I got another latish start after thunderstorms repeatedly woke me during the night. Then I woke to find snow on the ground. So, apparently thundersnow is a thing.
It turns out I have until March 10 for Hugo nominations and February 15 for Nebula nominations, so I still have time to read books published last year. SFWA has a list of books recommended by members, and I've already put a few titles there on hold at the library, but those are the ones people obviously know about and that are likely to be nominated. If you know of a science fiction or fantasy book published in 2012 that you didn't write (I don't want to get into the thing of authors recommending their own books because that turns into just self-promo) that you think is award-worthy, let me know. Nebula has a separate category for children's/young adult, but they're all lumped together for the Hugo. I'm not making any promises about reading all recommendations, but I am trying to broaden my horizons enough that I might be able to make a contribution to the nominations. Plus, if the books I read now get nominated, then that will decrease my frantic reading for the final ballot. I have to run some errands this afternoon, so I'll have to swing by the library.
I watched the new series Continuum on SyFy last night, and I'm definitely intrigued. It scratches my Terminator itch, with all sorts of lovely time travel tropes. I have this weird fondness for time travel stories -- not the romance version where person from the present travels back in time and falls in love with a knight, but more the kind where wibbly-wobbly, timey-wimey stuff happens that complicates matters. Time loops are really cool. This series starts in the future, which seems to be run by some kind of corporate dictatorship, and there's a group of terrorists opposed to this. The group of imprisoned terrorists stages a big jailbreak, accidentally (or not) taking a cop with them. They don't actually leave the prison. They just go back in time 60 years. Their plan is to start the war back then and keep things from happening the way they did. The cop, now stuck in the past away from her husband and son, just wants to get home, but she also wants to catch these dangerous fugitives. She ends up working with a "local" cop and with the teenage hacker she hears on her earpiece. It turns out that he's the one who invented the technology, and he's managed to get onto her signal with his prototype.
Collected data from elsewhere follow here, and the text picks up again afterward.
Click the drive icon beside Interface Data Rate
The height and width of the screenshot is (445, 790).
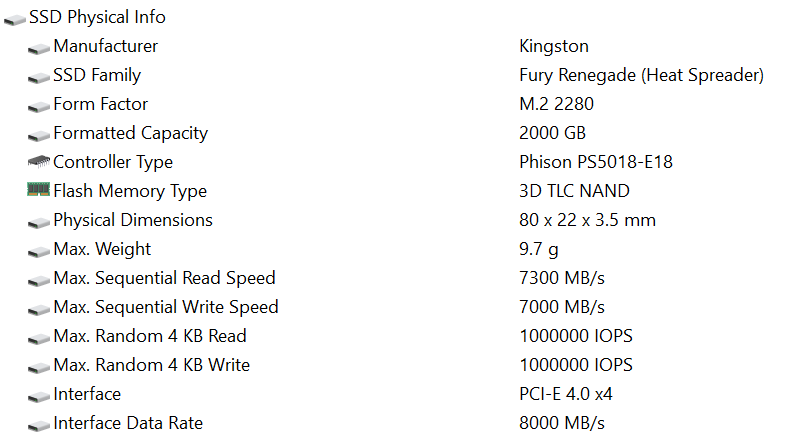(x=39, y=424)
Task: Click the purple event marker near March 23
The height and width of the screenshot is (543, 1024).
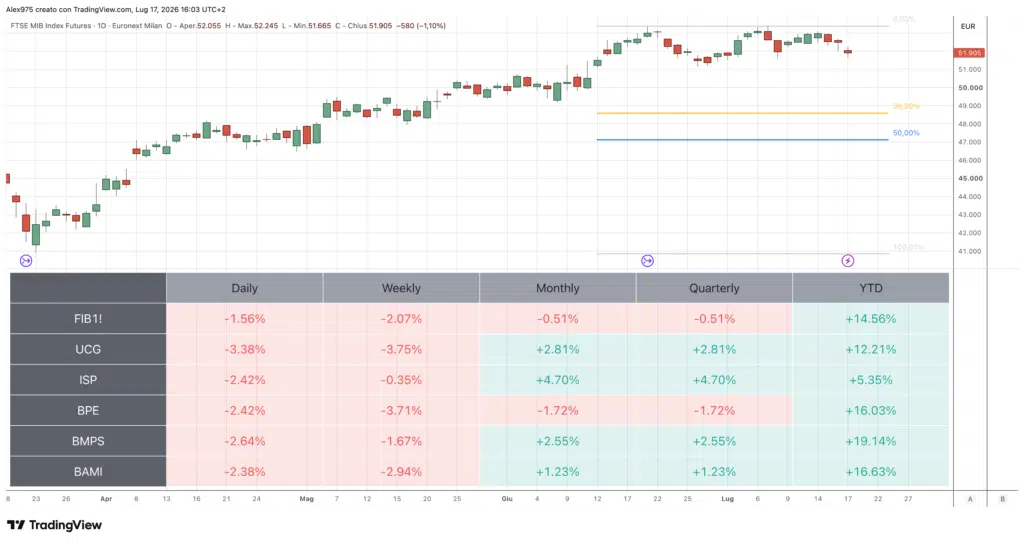Action: (x=26, y=261)
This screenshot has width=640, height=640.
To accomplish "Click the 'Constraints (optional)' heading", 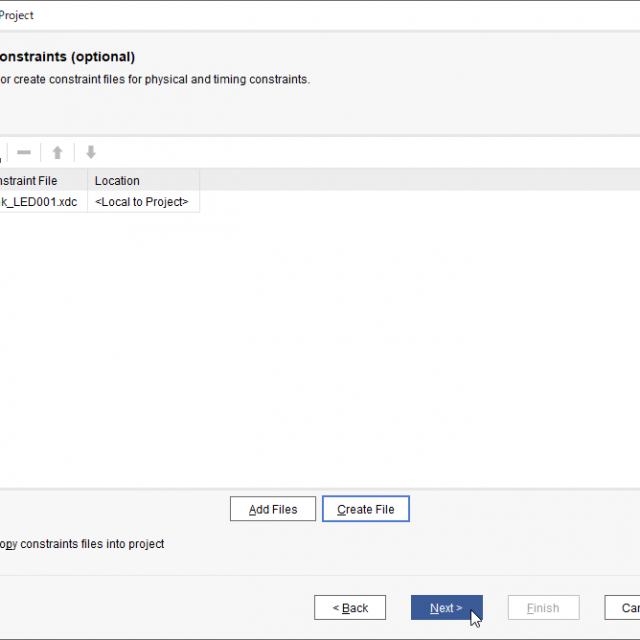I will [66, 57].
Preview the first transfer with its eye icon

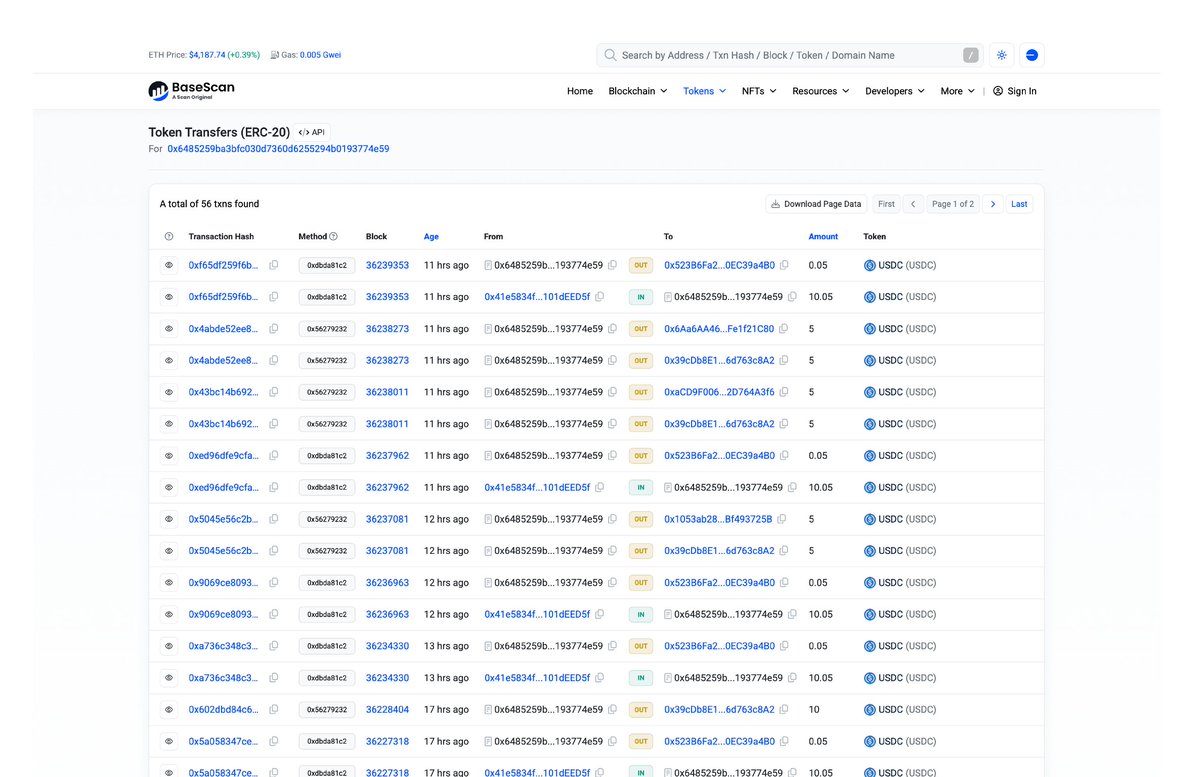pyautogui.click(x=167, y=264)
There's a bit of fish out of water, which I love, and there's the finding the past origins of "current" things, plus some philosophy of time travel -- can you really change the future by changing the past, or did it always happen that way? Plus, Cancer Man is back! William B. Davis is one of the most charming men I've ever met, and it's fun to see him on the screen again. He may even be a good guy, or is he?
It looks like I'll add this one to my schedule. It's about the only real "science fiction" show around right now. Everything else falls more into the fantasy/paranormal/supernatural vein.